JOB A:
In one to three sentences, explain where the word "palindrome" comes from, according to the palindrome passage.

A palindrome is a word, phrase, number, or other sequences of characters that reads the same backward or forward. The word “palindrome” was first coined by the English playwright Ben Jonson in the 17th century, from the Greek roots Palin (“again”) and dromos (“way, direction”).

The comic is based on the famous palindrome: “A Man, A Plan, A Canal: Panama”, devised by Leigh Mercer, which references the construction of the Panama Canal and is the first mentioned on the Wikipedia page for palindromes at the time this comic was released. Normally capitalization, spacing, and punctuation are ignored.

In this article, I’m going to explain two approaches, first with built-in functions and second using a for loop.

Algorithm Challenge

Return true if the given string is a palindrome. Otherwise, return false.

JOB B:
Lay out the lines of the rows between the line holding "Where should I click to: Click the Transactions" and the line holding "[x=411, y=1396]", inclusive, as a JSON list of strings with one string per line, leaving out blank lines.

EXTRACTED ENTRIES:

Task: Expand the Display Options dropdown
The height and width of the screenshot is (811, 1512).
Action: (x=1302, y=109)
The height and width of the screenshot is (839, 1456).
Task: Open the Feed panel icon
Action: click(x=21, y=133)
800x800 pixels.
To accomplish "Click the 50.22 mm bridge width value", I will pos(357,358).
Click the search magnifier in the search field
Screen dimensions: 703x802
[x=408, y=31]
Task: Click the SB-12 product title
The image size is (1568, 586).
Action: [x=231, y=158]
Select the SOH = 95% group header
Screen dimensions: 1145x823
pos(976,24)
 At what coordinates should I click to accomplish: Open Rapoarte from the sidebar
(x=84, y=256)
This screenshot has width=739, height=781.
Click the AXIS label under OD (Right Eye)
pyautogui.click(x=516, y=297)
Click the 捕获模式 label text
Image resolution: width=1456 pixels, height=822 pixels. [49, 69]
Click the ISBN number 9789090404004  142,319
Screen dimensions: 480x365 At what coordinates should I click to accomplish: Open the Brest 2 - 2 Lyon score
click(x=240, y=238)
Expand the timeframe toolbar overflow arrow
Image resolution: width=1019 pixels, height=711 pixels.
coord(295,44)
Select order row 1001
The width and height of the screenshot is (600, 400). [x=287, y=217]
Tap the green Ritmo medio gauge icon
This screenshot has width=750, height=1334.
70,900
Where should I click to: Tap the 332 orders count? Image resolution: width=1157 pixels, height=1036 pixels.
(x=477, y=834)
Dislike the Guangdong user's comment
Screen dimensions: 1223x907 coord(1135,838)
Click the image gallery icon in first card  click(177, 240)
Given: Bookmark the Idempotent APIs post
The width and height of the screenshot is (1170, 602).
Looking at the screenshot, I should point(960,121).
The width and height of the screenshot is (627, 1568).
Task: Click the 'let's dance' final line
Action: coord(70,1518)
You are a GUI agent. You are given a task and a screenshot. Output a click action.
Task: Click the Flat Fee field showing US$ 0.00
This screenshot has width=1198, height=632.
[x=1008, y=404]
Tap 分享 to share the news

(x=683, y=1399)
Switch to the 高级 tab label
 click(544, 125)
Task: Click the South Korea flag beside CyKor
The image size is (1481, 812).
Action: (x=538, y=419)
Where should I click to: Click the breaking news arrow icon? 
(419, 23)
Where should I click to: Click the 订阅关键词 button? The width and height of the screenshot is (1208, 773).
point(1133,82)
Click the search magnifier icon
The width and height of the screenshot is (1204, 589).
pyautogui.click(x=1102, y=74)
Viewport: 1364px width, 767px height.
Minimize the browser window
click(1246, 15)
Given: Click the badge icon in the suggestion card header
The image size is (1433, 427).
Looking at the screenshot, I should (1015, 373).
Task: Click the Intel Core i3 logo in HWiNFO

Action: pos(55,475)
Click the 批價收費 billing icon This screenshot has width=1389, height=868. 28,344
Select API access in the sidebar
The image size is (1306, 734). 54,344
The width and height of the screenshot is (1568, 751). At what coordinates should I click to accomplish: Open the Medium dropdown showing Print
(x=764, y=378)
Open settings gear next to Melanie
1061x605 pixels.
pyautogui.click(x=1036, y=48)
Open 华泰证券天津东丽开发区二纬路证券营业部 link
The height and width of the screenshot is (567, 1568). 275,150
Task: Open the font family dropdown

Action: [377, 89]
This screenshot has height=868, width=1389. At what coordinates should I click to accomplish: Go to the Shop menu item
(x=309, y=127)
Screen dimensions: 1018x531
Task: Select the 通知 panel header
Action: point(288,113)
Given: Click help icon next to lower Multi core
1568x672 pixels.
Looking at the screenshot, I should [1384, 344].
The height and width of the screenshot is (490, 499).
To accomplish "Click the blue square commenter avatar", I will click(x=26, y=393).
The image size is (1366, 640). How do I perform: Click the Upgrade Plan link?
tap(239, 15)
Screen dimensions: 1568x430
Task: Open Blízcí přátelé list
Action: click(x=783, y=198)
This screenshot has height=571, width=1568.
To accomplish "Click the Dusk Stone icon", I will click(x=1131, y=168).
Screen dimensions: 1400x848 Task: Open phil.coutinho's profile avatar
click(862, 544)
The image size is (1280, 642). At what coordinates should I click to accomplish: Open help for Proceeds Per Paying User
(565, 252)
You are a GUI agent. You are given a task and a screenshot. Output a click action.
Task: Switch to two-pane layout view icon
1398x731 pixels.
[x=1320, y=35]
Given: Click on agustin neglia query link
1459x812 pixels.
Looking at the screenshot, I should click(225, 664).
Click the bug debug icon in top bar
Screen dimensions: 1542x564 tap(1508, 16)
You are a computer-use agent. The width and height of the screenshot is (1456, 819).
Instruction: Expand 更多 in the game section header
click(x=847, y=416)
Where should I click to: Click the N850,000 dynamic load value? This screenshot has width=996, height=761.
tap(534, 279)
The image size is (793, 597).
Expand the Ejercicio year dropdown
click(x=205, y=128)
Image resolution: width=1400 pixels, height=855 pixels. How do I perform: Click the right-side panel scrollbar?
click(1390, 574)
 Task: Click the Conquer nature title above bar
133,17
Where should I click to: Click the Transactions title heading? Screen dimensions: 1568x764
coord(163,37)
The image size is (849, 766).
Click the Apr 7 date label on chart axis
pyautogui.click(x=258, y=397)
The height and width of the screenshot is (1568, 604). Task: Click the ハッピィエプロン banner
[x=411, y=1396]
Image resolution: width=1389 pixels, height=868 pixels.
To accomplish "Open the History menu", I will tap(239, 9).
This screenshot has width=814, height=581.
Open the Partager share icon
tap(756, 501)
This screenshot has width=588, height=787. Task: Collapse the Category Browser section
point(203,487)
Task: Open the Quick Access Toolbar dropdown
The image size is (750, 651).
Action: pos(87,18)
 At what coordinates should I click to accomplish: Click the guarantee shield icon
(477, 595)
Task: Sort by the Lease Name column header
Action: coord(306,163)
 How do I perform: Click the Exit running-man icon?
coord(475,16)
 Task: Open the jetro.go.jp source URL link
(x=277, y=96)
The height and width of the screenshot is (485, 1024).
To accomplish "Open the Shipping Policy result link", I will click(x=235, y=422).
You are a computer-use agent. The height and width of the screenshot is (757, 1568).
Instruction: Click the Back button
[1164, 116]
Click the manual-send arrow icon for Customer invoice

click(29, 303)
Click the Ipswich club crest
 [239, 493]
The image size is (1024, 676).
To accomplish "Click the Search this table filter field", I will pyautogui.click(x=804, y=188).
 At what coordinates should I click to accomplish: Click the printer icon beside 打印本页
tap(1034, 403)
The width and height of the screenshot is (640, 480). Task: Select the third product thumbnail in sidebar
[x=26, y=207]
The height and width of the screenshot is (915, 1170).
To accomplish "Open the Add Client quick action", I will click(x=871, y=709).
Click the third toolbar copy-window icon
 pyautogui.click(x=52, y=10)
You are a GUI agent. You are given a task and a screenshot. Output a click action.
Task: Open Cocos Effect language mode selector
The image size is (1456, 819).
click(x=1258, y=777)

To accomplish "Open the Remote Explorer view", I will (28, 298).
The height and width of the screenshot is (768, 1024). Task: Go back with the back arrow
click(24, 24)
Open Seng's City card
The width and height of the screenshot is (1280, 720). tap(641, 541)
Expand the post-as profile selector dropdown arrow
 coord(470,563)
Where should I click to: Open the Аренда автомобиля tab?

CORRECT RESULT A:
The English playwright Ben Jonson coined the word "palindrome" in the 17th century. He formed it from the Greek roots "palin," meaning "again," and "dromos," meaning "way, direction."

CORRECT RESULT B:
[
  "Where should I click to: Click the Transactions title heading? Screen dimensions: 1568x764",
  "coord(163,37)",
  "The image size is (849, 766).",
  "Click the Apr 7 date label on chart axis",
  "pyautogui.click(x=258, y=397)",
  "The height and width of the screenshot is (1568, 604). Task: Click the ハッピィエプロン banner",
  "[x=411, y=1396]"
]